● Exercise goal
The lines below starting at the line containing "For every named target in this 1728×1484" and ending at the line containing "Services [button] (600, 49)" are to be repeated exactly, with both ends kept and nothing else added.

● Source records

== Segment start ==

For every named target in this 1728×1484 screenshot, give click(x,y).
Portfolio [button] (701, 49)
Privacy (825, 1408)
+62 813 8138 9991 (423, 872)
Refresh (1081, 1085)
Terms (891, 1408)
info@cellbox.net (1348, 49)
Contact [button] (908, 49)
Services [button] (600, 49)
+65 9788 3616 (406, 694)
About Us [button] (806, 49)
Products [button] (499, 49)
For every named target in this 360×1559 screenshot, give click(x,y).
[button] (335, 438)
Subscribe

== Segment end ==
== Segment start ==

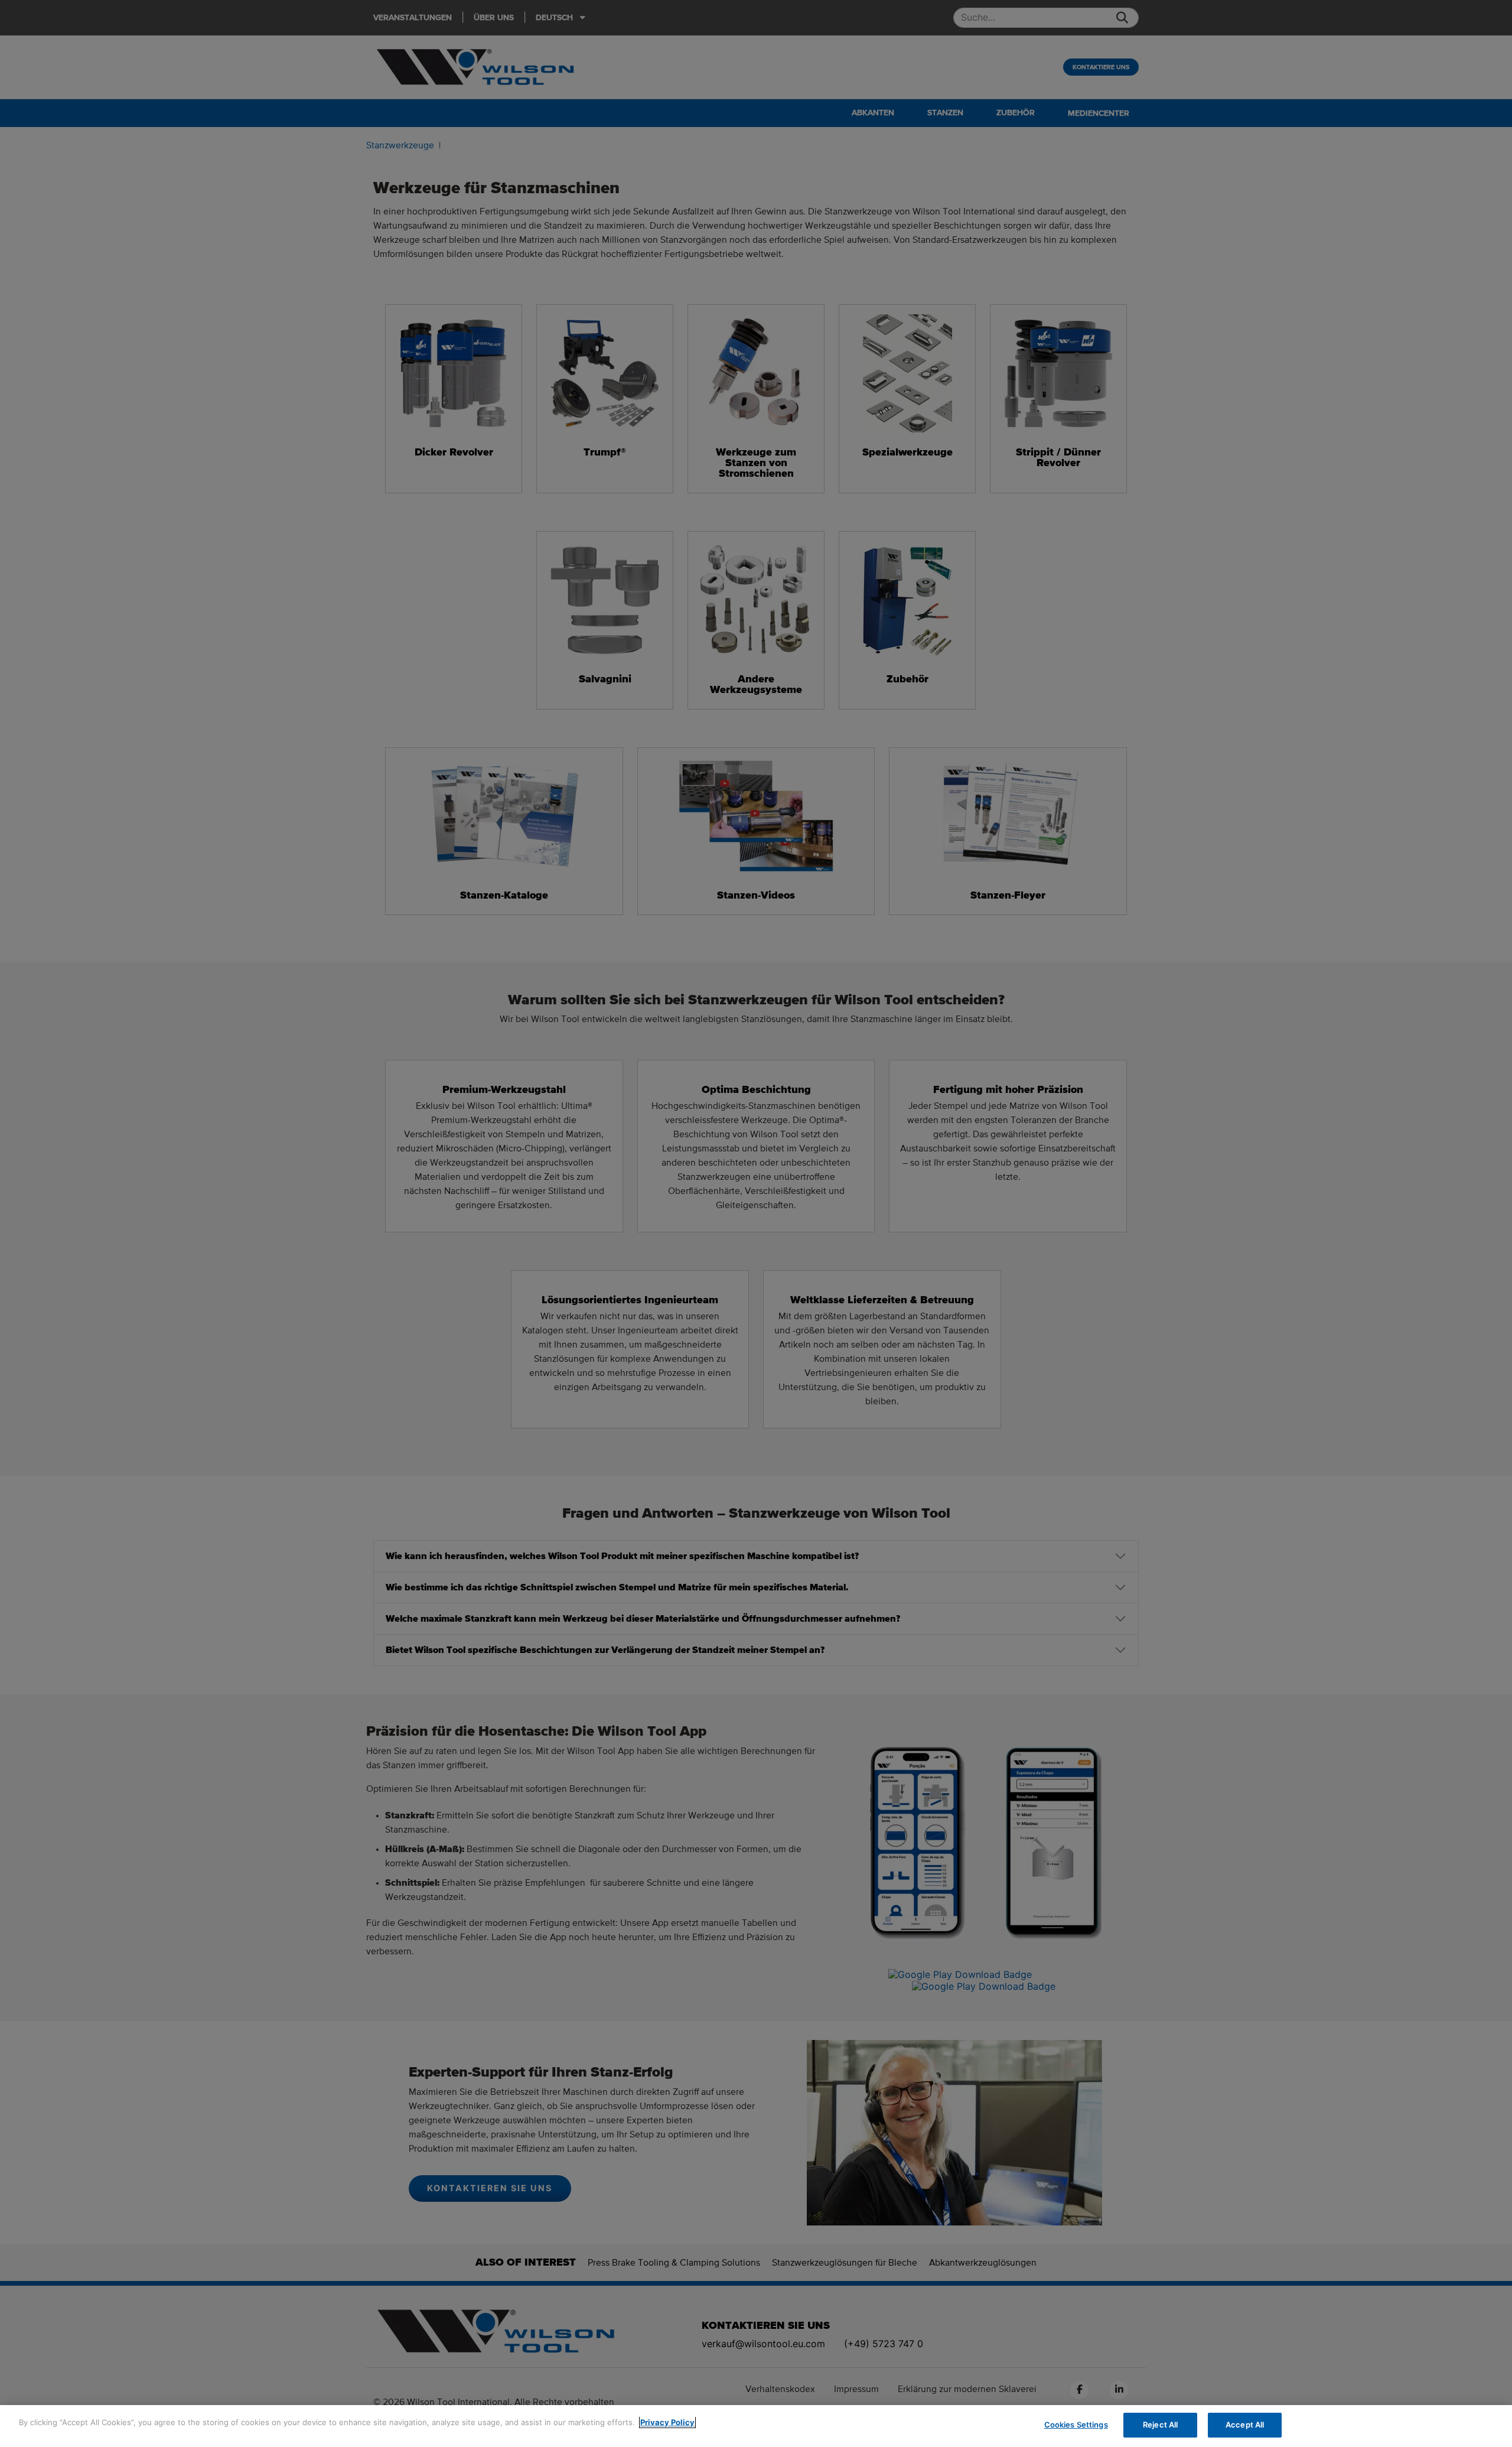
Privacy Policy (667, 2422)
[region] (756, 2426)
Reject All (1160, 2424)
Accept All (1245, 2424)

== Segment end ==
== Segment start ==

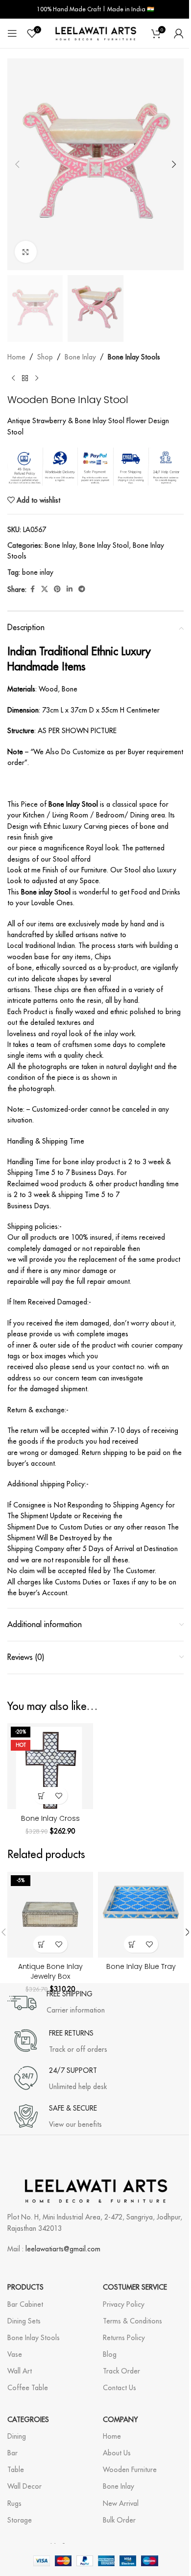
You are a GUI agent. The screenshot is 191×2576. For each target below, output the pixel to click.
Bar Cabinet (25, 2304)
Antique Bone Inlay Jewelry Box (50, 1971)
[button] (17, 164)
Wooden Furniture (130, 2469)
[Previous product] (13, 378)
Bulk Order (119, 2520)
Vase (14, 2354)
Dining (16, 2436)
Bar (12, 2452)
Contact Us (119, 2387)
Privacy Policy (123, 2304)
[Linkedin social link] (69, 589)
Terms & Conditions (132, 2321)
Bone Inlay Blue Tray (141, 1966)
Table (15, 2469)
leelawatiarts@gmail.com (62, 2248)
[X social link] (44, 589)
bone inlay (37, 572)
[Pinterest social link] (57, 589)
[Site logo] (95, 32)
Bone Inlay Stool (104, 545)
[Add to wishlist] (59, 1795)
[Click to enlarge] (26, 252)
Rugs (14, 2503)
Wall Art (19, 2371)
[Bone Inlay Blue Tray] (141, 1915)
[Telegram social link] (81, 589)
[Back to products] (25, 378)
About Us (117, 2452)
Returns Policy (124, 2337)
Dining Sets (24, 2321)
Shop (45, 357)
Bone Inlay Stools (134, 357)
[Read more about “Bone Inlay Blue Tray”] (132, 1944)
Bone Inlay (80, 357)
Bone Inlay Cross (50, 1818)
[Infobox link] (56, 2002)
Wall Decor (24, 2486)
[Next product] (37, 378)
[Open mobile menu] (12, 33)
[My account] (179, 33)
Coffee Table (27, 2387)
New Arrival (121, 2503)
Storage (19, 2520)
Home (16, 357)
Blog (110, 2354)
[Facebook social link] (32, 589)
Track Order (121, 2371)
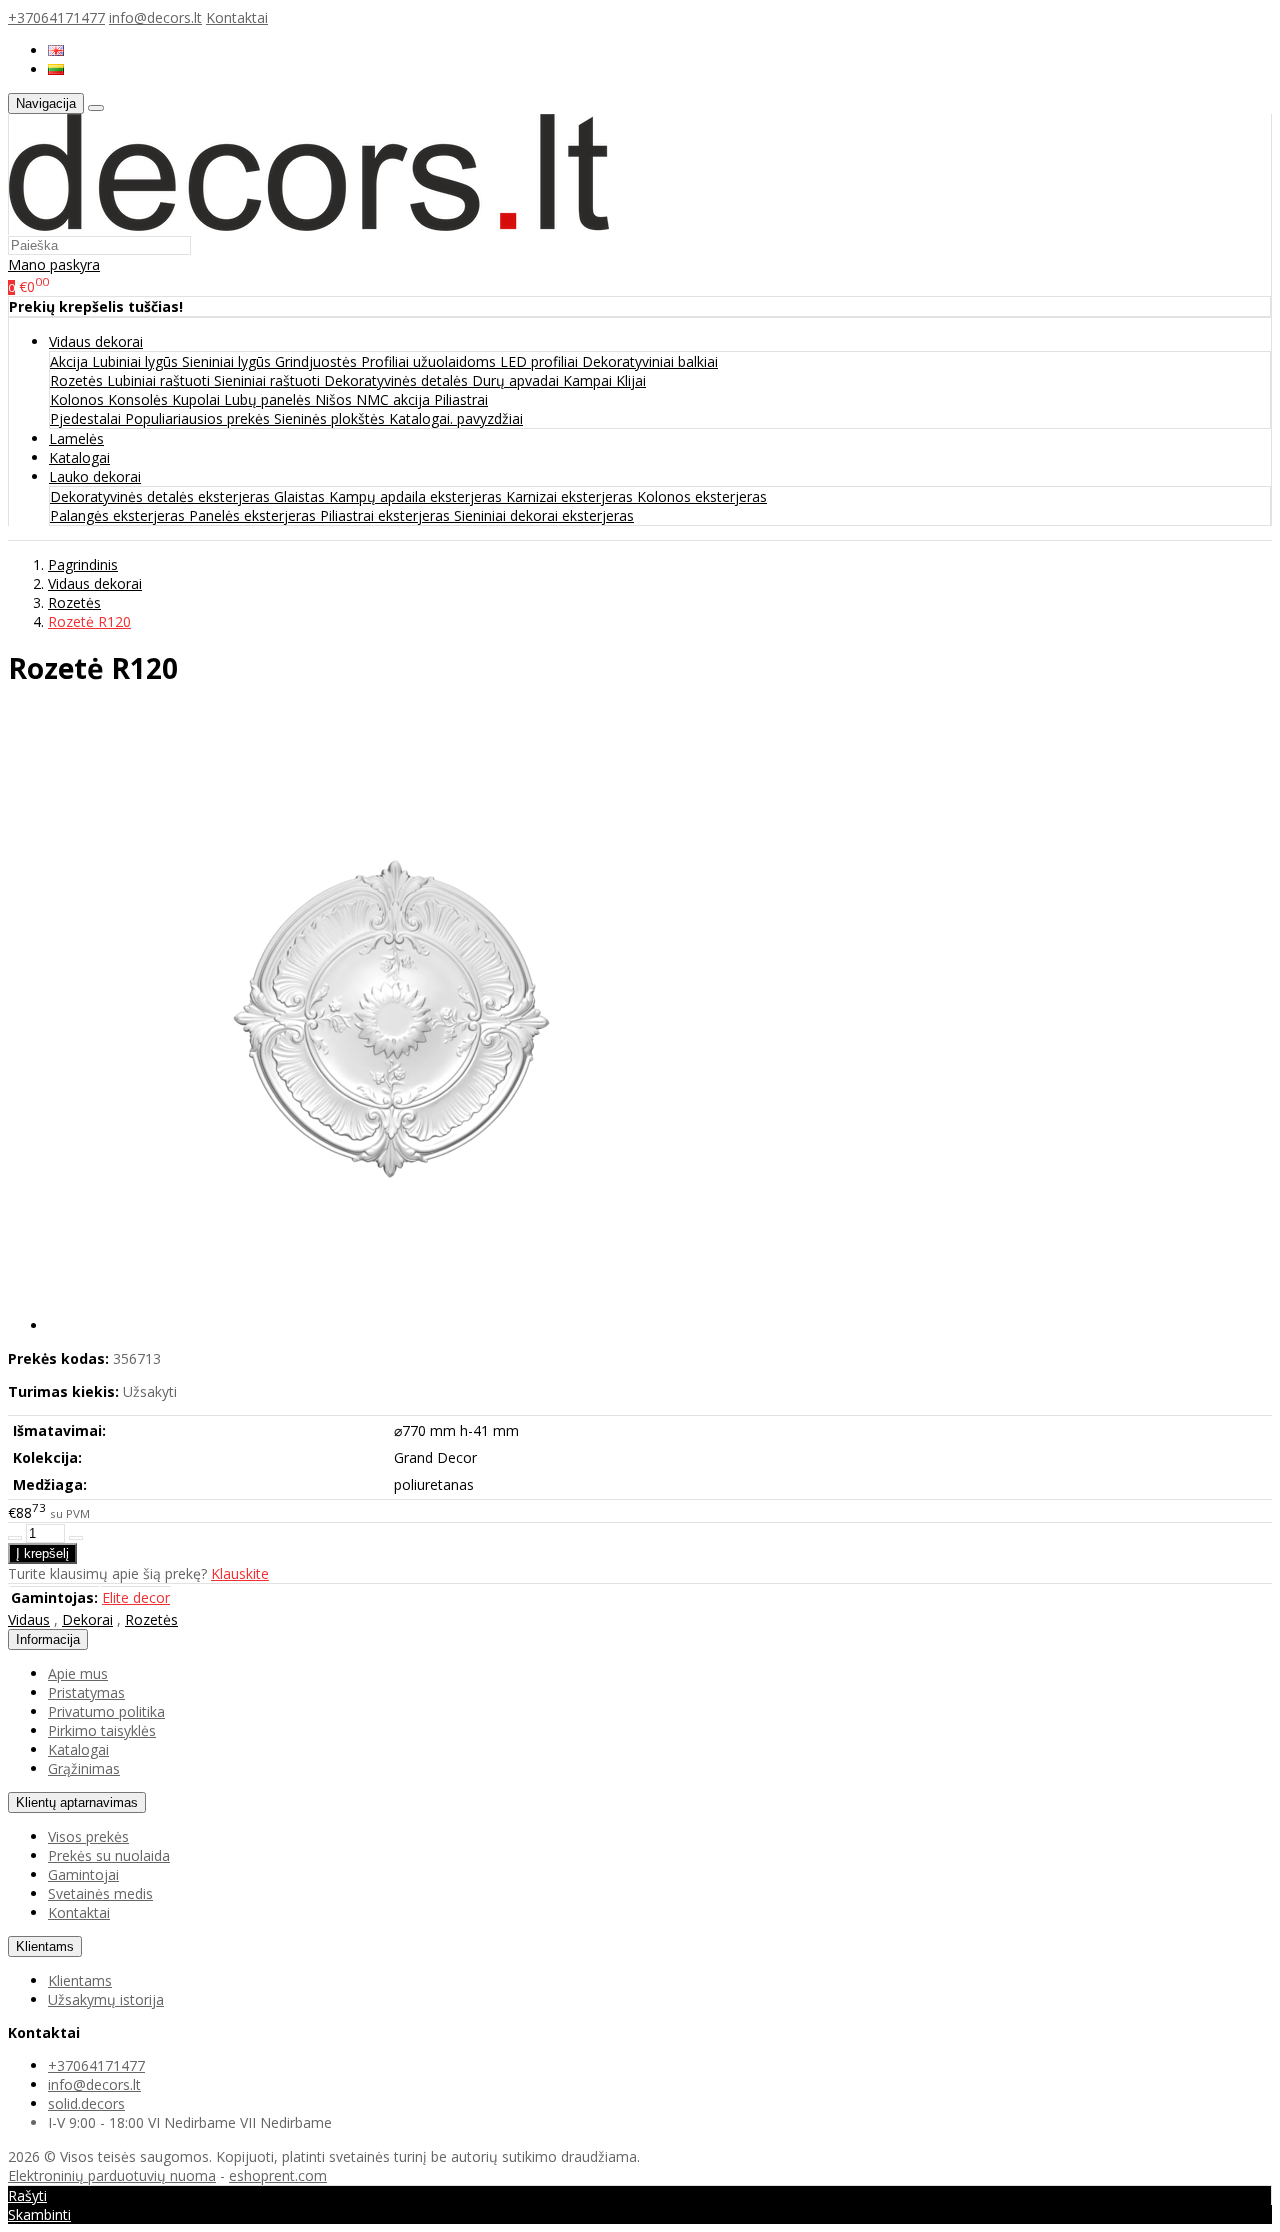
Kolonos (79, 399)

== Segment end ==

● Solution
For every named target in this 1728×1484 screenshot, give click(x,y).
Portfolio [button] (701, 49)
Privacy (825, 1408)
+62 813 8138 9991 (423, 872)
Refresh (1081, 1085)
Terms (891, 1408)
info@cellbox.net (1348, 49)
Contact [button] (908, 49)
Services [button] (600, 49)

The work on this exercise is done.